Apa yang di katakan Ryan memang benar, tapi ia tidak mungkin berpisah dengan Pactrik pria yang sangat ia cintai. Pactrik juga bisa melakukan itu untuk nya.


"Saya butuh waktu," ucap Melanie.


"Melanie aku tau siapa pacar mu, dia sepupu nya Alvaro. Mungkin Pactrik harus mengalah untuk saat ini," batin Ryan.


Dengan perasaan yang tidak menentu Melanie masuk ke dalam kamar Alvaro. Alvaro juga langsung duduk saat melihat Melanie.


"Melanie Alvaro..." ucap mereka bersamaan.


"Ini gila, benar-benar sangat gila," ucap Alvaro.


"Aku bisa gila jika benar-benar menikah dengan mu," kata Melanie.


"Ya itu yang ingin aku katakan, kenapa bisa kakek ku berpikir kita cocok, kita tak ada kecocokan sama sekali," ucap Alvaro.


"Itu lah aku juga tidak tau. Kau kenapa kau datang ke sini, kau benar-benar membawa sial Alvaro. Jika kita tidak bertemu mungkin perjodohan gila ini tidak akan mungkin terjadi," kata Melanie.


"Jangan hanya menyalahkan ku, kau juga. Kenapa kau bisa kenal dengan kakek ku. Begini saja aku tidak bisa menolak apa yang kakek ku minta, mau tidak mau, suka tidak suka pasti aku tetap menikah dengan mu. Tapi jika kau menolak nya semuanya bisa gagal," ucap Alvaro.

__ADS_1


"Bodoh, kakek mu sudah datang ke rumah orang yus ku, meminta orang tua ku untuk setuju dengan berbagai macam persyaratan. Dan akhirnya mamah ku setuju aku tidak tau aku bisa menolak nya atau tidak."


"Kau kan setan kau bisa menolak nya."


"Jika aku setan kau apa, iblis," ucap Melanie.


Dalam keadaan seperti ini pun mereka berdua tetap saling menghina satu sama lain.
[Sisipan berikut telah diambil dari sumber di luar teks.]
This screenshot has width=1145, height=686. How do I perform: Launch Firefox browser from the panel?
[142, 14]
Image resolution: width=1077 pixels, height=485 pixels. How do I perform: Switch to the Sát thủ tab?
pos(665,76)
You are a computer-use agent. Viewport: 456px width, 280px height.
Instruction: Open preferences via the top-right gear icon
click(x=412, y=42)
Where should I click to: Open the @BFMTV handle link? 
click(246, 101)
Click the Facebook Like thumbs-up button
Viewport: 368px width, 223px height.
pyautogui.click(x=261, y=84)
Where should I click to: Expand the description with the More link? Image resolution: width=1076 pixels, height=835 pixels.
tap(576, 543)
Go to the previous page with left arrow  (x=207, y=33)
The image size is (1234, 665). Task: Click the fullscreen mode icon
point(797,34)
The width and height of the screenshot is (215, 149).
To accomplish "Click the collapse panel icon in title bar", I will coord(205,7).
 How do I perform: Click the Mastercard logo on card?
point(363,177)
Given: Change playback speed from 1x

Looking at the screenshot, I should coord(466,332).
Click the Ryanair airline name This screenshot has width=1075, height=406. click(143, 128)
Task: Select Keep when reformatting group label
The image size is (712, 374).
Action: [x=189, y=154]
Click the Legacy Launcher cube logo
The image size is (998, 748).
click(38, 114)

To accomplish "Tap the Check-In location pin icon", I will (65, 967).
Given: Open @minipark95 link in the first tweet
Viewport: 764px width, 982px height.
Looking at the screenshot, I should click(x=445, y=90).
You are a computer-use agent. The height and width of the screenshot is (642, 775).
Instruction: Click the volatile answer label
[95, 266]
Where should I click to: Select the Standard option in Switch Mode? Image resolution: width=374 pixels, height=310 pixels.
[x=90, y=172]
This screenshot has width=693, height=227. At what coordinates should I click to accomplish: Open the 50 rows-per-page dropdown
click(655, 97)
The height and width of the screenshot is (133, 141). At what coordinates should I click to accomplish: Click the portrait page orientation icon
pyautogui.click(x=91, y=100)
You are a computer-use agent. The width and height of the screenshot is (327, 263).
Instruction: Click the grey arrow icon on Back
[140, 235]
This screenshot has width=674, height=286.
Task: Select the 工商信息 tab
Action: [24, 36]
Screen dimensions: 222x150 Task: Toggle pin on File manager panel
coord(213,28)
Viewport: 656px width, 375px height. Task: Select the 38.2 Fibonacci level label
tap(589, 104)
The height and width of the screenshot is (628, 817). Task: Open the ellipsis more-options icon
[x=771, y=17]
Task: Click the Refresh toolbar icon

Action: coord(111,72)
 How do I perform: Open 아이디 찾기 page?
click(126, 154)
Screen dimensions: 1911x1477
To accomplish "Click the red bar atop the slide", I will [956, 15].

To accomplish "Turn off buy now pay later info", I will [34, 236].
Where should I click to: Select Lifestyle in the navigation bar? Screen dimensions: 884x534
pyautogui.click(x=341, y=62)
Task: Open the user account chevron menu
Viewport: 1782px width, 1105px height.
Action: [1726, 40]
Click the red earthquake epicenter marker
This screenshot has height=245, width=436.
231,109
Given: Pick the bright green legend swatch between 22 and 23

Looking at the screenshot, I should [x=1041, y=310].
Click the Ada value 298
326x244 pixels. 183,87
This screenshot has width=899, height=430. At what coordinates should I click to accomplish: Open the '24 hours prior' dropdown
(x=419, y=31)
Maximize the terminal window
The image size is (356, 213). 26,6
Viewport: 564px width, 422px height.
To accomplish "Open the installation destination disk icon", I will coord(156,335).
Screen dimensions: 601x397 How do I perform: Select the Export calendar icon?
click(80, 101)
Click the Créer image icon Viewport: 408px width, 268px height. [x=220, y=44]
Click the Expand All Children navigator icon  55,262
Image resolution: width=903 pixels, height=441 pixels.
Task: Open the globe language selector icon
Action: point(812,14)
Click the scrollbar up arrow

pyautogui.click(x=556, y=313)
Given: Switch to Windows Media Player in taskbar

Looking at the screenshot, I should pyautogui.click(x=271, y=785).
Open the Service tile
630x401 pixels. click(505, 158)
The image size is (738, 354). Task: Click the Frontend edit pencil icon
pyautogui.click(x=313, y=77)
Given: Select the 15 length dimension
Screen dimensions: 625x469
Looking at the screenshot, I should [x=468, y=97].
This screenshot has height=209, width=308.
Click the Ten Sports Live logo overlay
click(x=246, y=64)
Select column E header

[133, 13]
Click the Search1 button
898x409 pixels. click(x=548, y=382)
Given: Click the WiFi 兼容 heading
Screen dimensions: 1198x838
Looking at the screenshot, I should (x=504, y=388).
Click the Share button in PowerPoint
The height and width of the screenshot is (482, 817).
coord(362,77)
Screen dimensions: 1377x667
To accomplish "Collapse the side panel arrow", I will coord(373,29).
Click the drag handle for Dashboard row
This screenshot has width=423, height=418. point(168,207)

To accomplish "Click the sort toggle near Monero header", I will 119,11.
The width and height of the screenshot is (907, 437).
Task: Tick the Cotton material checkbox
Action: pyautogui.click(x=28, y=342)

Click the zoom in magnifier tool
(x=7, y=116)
Memang mereka berdua sudah seperti anjing dan kucing.


Di tempat lain. Pactrik sedang berkumpul dengan kedua orang tuanya. Pactrik cukup bingung kenapa orang tua nya tiba tiba meminta nya untuk datang ke ruang keluarga.


"Ada apa mah yah," tanya Pactrik.


"Maaf sayang, seperti nya kau harus memutuskan hubungan mu dengan Melanie," ucap Tiffany.


"Ha kenapa mah? aku sudah sangat cocok dengan nya. Setelah akun lulus aku ingin menikah dengan nya," kata Pactrik yang benar-benar sangat terkejut. Orang tua nya sudah mengenal dekat Melanie pasti ada hal yang membuat orang tua nya seperti ini.


"Nah itu kau tidak bisa menikah dengan cepat Setelah lulus S2 kau di kirim ke Jerman bersama dengan kakek mu. Kakek mu ingin kau pergi dengan keadaan fresh tanpa beban karena pekerjaan di sana bukan main main," ujar Roger.


"Pactrik ayah tidak pernah mendapatkan bantahan dari mu, hanya karena seorang wanita kau membantah keputusan keluarga besar, jangan sampai kakek mu murka karena ulah mu sendiri," ucap Roger.


"Tapi yah." Pactrik seperti tidak bisa melakukan apapun, ia tidak mungkin mengorbankan keluarga nya demi cinta. Tapi cinta juga sangat penting dalam hidup nya.


"Pactrik kau pria hebat, kau pria yang sangat keren. Mamah yakin setelah semuanya selesai kau bisa mendapatkan wanita yang lebih dari yang sekarang, bukan karena Melanie tidak baik untuk mu, tapi mungkin kalian berdua tidak berjodoh. Sebagai pria yang hebat selesai kan semuanya dengan baik baik, temui dia dan katakan semua nya tanpa ada kebohongan," ucap Tiffany.


"Iya mah. Aku ke kamar dulu." Pactrik pergi meninggalkan tempat itu.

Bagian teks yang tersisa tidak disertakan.